A content family is a group of related content pieces that grow from a single strong idea. Like a family tree, you start with a “parent” concept – a post, podcast episode, or research insight — and build “children” that explore different angles, formats, or audiences.
It’s how you turn one idea into a whole stream of joined-up, purposeful content – across blog, social, email, and more.
- Make every idea go further. One planning effort, multiple outputs.
- Create editorial consistency. Your content starts to feel more coherent and intentional.
- Increase visibility. You give your audience more chances to notice, engage, and respond.
- Build authority. You show depth, not just breadth — which helps with SEO and trust.
- Reduce the chaos. You know what to publish next — and why.
Here’s an example of how the World Economic Forum created a ‘Content Family’ on the 2021 Gender Gap Report.
- An Instagram ‘Story‘
- A social video in square and portrait formats for all social networks
- A series of accessible blogs, including this ‘League Table’ post on the website
- The full Report
The video links to the League Table post…

…So does the Instagram Story.

And the blog post links to the full report:

And this is how a Content Family maxes out on social engagement, search visibility, and funnelling traffic to the most valuable asset here – the full report.
Why Do Content Families Work?
There are three ideas behind ‘Content Families’:
- Good ideas are hard to find. For most organisations, developing story ideas with serious engagement potential is hard. We rejected about 75% of all ideas submitted at the World Economic Forum. But once you have an idea you think will work, doing as much with that story as possible makes sense.
- Different people prefer different formats. Some people are avid video viewers – think about the extraordinary success of things like TikTok and Instagram Reels, not to mention the huge amount of viewing done on the YouTube platform.
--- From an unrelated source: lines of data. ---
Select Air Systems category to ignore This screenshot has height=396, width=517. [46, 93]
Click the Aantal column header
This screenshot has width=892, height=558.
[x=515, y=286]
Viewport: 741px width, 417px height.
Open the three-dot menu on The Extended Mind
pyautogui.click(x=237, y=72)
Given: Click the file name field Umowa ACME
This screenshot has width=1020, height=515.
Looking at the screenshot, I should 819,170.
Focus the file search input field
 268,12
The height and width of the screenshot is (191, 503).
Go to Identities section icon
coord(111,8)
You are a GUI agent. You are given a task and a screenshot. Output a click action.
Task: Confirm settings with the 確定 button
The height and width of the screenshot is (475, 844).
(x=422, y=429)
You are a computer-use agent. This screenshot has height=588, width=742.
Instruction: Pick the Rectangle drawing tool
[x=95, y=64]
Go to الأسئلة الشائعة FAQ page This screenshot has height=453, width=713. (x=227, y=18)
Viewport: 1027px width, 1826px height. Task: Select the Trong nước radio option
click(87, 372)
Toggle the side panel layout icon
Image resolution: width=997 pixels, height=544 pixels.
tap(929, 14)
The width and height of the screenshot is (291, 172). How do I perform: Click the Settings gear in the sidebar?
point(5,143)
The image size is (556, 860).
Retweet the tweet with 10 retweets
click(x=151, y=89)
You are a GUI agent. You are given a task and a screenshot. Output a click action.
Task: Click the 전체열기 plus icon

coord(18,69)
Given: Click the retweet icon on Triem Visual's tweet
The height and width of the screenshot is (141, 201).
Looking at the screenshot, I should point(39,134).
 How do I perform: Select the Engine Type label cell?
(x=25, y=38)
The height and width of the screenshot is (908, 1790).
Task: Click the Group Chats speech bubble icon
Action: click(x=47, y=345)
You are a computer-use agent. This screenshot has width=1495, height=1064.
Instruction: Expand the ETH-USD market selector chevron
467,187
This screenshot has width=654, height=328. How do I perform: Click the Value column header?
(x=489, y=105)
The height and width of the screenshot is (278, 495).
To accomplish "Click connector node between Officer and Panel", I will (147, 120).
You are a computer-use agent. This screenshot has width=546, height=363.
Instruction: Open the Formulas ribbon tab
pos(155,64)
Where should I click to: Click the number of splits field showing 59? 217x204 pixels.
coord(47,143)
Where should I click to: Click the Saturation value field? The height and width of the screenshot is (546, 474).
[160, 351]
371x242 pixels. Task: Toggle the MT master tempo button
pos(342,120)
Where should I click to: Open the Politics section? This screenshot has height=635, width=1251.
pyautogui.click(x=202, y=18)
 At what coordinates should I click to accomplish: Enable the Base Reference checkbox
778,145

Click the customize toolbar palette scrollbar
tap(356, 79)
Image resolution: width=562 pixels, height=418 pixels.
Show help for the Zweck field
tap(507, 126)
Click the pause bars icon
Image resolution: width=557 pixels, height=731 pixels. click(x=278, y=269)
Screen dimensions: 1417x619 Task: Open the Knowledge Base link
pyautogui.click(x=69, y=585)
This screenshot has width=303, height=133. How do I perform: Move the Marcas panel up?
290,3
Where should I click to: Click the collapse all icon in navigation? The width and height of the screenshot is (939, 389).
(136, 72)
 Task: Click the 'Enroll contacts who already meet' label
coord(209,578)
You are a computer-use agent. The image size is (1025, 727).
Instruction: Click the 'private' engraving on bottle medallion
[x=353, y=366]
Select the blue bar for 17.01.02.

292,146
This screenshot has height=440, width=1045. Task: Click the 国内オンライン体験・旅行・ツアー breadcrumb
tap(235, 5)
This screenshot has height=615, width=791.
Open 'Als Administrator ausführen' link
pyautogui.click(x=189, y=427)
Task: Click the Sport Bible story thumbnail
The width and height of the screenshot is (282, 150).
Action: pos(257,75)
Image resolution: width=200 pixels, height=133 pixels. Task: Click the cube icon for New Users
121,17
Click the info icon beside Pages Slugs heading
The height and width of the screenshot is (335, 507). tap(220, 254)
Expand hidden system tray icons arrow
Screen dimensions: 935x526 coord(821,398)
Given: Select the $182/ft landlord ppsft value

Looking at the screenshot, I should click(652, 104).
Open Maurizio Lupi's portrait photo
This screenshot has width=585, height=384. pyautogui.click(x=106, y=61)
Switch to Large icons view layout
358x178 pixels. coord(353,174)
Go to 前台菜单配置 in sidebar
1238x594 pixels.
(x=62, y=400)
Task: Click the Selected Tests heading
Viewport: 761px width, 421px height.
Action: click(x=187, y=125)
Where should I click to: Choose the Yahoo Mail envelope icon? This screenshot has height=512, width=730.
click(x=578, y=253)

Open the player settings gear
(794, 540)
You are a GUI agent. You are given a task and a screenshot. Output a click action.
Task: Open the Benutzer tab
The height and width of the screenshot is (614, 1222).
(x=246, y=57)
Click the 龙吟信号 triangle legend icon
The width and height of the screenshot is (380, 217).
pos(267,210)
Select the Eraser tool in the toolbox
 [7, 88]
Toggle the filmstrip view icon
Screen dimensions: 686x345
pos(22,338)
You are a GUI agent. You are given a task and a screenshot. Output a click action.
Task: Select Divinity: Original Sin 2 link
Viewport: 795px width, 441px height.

Others prefer slideshows like Instagram Stories and carousels from LinkedIn and Twitter.
- Organisations need a digital centre of gravity. Google needs something to index to send you the right kind of traffic. Users need a place to get more details and learn more about you.
It is very easy for digital content to become fragmented and expensive to sustain. Content Families are a unifying concept that tackles these challenges head-on:
- Planning becomes simpler as the content family becomes the point of the exercise rather than individual platforms
- Search and Social have a tendency to get segregated, and content families stop this
- ROI: One of the biggest investments you make is identifying and researching promising stories. Content families ensure you make the most of that investment by squeezing the maximum social reach and google visibility from the idea.
How to Build a Content Family
Here’s a simple approach you can adapt to fit your workflow:
- Start with a strong core idea.
This is your “parent” – a piece that answers a key question your audience cares about. - List natural follow-ups.
These might include FAQs, use cases, summaries, formats for different channels, or counterpoints. - Choose your channels.
Think about where each “child” piece will live: blog, LinkedIn, email newsletter, carousel, podcast, etc. - Sequence and schedule.
Don’t dump them all at once. Stagger them to build momentum. - Track performance and loop back.
Use your best-performing “children” to inspire spin-offs of their own – or even a refreshed “parent.”